* What you should do *
Copy every line that contains the string "right" from the entries below.

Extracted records
# # # #

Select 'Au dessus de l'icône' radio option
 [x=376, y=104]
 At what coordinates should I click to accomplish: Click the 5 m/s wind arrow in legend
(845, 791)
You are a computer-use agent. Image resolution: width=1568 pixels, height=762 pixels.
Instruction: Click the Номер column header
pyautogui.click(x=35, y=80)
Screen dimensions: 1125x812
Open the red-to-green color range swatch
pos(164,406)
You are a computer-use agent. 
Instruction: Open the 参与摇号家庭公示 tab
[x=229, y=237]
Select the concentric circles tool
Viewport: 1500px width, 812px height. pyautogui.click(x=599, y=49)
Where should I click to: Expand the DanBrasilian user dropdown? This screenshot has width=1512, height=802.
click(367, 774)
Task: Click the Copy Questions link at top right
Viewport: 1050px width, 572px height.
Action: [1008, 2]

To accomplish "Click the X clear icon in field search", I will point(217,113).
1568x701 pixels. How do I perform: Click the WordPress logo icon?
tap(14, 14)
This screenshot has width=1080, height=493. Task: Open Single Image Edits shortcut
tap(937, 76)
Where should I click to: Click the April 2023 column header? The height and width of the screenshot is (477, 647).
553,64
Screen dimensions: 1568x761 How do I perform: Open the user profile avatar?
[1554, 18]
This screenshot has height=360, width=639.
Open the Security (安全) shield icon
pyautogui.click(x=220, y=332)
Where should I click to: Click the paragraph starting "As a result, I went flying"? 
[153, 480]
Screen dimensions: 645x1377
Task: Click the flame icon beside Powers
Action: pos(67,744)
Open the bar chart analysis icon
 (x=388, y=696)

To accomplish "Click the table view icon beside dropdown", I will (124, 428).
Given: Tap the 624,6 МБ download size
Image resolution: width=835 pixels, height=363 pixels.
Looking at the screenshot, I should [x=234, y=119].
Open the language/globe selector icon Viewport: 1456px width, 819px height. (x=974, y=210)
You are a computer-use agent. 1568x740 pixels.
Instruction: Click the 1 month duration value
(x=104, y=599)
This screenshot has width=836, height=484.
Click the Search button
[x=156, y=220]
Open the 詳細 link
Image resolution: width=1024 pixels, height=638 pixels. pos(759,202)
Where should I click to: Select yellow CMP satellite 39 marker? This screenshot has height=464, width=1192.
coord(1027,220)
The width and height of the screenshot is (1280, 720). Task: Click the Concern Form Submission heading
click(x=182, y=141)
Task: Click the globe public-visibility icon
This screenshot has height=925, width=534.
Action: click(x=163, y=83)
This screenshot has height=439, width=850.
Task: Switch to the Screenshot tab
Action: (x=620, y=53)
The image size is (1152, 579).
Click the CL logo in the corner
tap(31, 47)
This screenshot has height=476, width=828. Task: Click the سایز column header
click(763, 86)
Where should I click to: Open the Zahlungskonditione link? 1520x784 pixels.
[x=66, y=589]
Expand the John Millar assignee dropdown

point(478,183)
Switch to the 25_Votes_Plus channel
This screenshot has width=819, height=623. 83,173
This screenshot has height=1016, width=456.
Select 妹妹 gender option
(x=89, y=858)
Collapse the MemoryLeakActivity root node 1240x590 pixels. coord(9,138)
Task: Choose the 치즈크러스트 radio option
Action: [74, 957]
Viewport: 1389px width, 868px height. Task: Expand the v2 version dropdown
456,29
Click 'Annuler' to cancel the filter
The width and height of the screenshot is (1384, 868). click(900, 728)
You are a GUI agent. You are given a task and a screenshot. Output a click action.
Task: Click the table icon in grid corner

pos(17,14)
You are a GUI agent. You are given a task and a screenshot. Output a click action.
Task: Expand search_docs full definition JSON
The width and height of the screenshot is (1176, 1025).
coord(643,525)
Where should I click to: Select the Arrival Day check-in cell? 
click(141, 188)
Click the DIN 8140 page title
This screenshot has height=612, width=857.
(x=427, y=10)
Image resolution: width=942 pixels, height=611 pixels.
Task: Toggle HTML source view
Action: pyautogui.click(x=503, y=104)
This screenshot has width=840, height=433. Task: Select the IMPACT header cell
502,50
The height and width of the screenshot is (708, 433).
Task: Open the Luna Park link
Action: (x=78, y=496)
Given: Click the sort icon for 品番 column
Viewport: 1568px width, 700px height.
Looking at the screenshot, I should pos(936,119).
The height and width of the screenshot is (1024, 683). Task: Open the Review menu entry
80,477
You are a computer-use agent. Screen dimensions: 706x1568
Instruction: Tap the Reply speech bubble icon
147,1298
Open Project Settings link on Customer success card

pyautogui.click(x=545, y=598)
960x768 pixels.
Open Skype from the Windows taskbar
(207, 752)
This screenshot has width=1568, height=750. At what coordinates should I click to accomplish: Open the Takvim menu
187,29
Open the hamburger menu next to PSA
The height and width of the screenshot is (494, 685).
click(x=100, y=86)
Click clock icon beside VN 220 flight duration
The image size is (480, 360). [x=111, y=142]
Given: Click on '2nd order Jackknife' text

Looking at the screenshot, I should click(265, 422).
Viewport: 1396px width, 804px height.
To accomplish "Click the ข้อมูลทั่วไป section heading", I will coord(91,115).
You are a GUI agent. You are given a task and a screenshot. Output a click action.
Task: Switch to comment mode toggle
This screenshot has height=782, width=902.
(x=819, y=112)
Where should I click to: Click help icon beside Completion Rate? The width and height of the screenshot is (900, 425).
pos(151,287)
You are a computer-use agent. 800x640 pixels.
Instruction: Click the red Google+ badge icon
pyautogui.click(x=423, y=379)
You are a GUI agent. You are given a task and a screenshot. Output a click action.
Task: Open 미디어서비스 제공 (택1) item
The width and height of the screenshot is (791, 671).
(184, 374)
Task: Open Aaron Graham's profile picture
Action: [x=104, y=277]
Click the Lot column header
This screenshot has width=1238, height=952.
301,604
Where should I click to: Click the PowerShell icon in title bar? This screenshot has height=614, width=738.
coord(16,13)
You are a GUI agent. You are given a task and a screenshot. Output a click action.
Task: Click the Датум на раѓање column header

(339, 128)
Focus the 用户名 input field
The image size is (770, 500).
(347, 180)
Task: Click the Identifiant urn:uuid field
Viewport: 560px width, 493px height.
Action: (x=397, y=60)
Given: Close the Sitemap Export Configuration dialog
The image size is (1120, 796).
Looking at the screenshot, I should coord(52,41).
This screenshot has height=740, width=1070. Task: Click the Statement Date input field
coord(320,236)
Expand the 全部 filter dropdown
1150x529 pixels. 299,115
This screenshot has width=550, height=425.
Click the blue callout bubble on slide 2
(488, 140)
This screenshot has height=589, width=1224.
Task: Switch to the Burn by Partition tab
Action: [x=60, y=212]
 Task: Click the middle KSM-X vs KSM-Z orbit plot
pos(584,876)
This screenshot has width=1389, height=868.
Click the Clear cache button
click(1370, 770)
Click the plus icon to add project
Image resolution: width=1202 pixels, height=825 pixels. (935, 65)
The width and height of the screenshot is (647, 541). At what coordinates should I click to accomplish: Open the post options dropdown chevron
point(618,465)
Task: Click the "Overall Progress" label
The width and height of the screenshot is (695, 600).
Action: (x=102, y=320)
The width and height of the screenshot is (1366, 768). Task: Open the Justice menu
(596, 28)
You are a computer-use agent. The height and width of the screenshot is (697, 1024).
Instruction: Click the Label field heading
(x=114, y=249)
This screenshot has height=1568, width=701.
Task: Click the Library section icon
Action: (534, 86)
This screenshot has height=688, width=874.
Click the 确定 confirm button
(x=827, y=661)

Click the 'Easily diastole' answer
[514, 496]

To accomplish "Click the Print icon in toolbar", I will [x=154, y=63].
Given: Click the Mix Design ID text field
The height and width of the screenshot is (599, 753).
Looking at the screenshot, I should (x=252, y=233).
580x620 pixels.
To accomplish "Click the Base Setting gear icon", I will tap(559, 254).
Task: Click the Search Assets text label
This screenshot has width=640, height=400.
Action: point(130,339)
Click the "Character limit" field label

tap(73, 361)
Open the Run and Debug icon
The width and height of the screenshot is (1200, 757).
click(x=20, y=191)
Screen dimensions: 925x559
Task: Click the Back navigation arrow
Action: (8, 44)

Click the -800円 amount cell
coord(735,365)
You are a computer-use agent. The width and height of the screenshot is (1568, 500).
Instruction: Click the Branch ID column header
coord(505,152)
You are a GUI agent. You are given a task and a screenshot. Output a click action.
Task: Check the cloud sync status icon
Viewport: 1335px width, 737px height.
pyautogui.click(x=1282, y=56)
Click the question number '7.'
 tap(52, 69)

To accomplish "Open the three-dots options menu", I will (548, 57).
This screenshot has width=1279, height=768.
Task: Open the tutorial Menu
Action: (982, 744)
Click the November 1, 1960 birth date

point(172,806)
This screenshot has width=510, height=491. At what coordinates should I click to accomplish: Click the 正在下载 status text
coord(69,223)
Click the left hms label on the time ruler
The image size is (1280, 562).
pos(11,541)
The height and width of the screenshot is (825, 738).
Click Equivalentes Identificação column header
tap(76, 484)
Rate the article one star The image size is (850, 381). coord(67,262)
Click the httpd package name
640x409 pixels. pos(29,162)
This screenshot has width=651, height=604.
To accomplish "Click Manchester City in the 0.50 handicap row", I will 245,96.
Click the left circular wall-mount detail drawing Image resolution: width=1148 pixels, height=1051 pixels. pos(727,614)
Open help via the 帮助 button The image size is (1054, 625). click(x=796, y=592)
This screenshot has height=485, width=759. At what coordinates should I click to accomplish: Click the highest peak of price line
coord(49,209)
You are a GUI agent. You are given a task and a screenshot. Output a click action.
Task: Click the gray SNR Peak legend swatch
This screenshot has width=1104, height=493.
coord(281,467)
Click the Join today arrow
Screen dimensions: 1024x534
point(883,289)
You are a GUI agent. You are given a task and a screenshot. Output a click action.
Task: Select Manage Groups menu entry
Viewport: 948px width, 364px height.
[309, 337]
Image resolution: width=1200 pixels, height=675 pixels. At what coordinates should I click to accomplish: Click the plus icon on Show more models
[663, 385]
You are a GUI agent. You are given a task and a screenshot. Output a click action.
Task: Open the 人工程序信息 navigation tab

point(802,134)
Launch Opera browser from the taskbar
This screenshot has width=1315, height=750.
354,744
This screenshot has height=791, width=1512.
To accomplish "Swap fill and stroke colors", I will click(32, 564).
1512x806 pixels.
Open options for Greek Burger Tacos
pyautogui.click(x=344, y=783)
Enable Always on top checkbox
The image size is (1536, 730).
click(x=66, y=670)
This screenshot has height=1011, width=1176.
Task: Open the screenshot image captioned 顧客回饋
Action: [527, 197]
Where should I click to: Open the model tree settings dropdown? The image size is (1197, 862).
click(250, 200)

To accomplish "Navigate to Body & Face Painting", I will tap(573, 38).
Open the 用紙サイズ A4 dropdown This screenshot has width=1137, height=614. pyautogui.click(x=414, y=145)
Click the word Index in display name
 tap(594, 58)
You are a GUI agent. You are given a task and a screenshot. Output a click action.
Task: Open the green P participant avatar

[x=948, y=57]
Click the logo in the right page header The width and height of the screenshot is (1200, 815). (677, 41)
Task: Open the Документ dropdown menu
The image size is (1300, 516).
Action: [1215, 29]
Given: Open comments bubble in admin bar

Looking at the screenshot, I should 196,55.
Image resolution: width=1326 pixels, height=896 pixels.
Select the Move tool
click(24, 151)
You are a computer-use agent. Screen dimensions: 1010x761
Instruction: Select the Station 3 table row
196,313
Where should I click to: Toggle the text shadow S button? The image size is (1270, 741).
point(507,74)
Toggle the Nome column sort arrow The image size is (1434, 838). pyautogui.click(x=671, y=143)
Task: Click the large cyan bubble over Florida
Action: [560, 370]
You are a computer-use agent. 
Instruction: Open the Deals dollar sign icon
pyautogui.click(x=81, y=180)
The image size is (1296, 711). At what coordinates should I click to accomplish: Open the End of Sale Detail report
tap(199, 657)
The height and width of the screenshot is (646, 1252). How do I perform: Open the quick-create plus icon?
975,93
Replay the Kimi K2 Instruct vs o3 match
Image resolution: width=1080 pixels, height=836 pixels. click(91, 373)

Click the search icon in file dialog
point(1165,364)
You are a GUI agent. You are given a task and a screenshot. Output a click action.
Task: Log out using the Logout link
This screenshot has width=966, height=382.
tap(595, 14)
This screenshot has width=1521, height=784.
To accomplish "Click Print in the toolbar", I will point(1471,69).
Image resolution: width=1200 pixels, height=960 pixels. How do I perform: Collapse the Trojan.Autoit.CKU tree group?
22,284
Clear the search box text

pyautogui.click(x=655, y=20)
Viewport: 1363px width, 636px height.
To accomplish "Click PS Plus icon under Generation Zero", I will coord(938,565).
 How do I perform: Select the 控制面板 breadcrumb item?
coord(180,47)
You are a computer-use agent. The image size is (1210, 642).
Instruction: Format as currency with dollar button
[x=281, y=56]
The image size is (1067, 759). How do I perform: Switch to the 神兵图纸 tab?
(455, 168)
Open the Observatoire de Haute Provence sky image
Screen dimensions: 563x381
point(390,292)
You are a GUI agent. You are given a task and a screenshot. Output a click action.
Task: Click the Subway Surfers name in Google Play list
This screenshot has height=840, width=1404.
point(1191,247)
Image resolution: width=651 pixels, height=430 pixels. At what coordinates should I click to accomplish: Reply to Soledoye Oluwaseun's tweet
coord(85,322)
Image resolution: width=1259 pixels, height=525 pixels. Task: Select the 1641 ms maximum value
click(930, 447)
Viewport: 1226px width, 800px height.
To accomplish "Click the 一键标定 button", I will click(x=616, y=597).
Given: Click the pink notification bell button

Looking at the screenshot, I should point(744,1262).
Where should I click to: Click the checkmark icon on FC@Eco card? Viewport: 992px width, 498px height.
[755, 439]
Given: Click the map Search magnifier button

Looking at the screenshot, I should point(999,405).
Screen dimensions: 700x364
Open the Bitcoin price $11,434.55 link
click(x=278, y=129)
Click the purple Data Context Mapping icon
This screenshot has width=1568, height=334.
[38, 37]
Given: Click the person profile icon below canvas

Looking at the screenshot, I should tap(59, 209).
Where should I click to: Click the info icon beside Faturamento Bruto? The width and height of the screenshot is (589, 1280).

# # # #

* Answer to this task *
Task: Click the Copy Questions link at top right
Click the logo in the right page header The width and height of the screenshot is (1200, 815). (677, 41)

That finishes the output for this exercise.